PROPOSED MAINE FLOATING WIND FARM PROJECT ON SCHEDULE
BY STAS MARGARONIS, RBTUS
Construction of two floating wind turbines, each generating 6MW (megawatts) of electricity, is scheduled to begin in 2017 for deployment off the coast of Maine.
Professor Habib Dagher, executive director of the University of Maine’s Advanced Structures and Composites Center and principal investigator for the DeepCwind Consortium, told RBTUS that the terms for a Power Purchase Agreement (PPA) with the Maine Public Utilities Commission are in place so that the wind power from the demonstration project will be purchased by Central Maine Power.
12 megawatts can provide power for 6,000 homes, he said.
Dagher said power generated by the Aqua Ventus wind turbine demonstration project is scheduled to “send the first electron to the grid in 2018.”
In November, the demonstration project received a $3.7 million award from the U.S. Department of Energy (DOE).

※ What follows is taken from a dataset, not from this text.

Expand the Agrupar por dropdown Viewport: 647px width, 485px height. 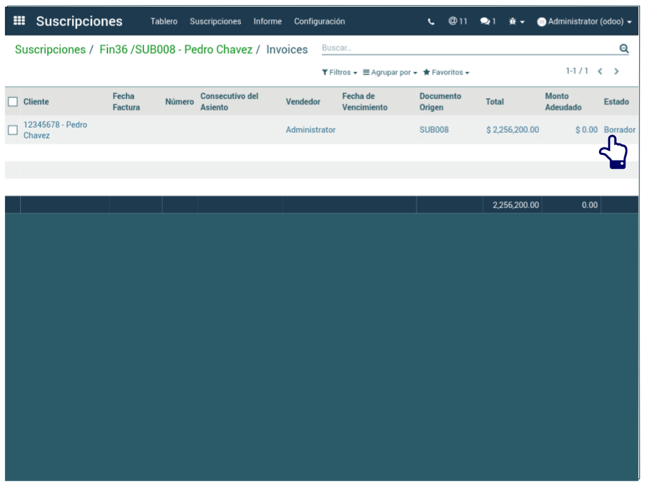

The Maine project is building a concrete hull in the United States rather than sourcing a steel hull for its floating wind turbines from abroad. Dagher says the concrete hull will reduce the construction cost of the floating wind turbines by almost half of what similar sized turbines would cost constructed at a Korean shipyard and delivered to the United States. In addition, the deployment of floating wind turbines rather than wind turbines with fixed foundations in the sea bed, such as those already deployed in Northern Europe, will provide further cost advantages.
The University of Maine’s Advanced Structures and Composites Center and its partners launched the first U.S. floating wind turbine in May, 2013. Data collected from the single VolturnUS 1:8 scale floating wind turbine supported the viability of the floating concrete-composite hull. The prototype — the first floating concrete-composite wind turbine deployed in the world — remained off the coast of Castine, Maine for 18 months.
Over 50 onboard sensors measured wave, wind and current motions and stresses on the floating platform. The 1:8 scale floating unit weathered 37 storms and endured relative wave heights equivalent to 70 feet. Data collected was used to further optimize the full-scale 6MW concrete-composite hull design.
However, economies of scale for delivering power at utility rates competitive with oil and gas will require a wind farm much larger than the 12MW demonstration project, Dagher said.
The demonstration project has “collected the necessary environmental data to move ahead,” Dagher said.
The project has avoided the lengthy federal approval process by locating the proposed wind turbines within Maine’s coastal waters, rather then further out to sea where the project would have fallen under federal jurisdiction.
Dagher explained: “We continue to make significant progress by demonstrating the technical advantages and cost reductions of the VolturnUS floating concrete hull ….wind technology. Our team is busy putting the final touches on the design of the 6MW hull for the two-turbine, 12MW demonstration project. The additional (DOE) funding will help us complete all aspects of the project planning, negotiate supply contracts with industrial partners and approach financial close for the project.”
New England/Maine Aqua Ventus is part of the DOE’s offshore wind portfolio under the Offshore Wind Advanced Technology Demonstration Projects, along with projects from Virginia, New Jersey, Oregon and Ohio.
Decisions on which of the five projects advance and receive an additional $40 million will be made by DOE by May 31, 2016.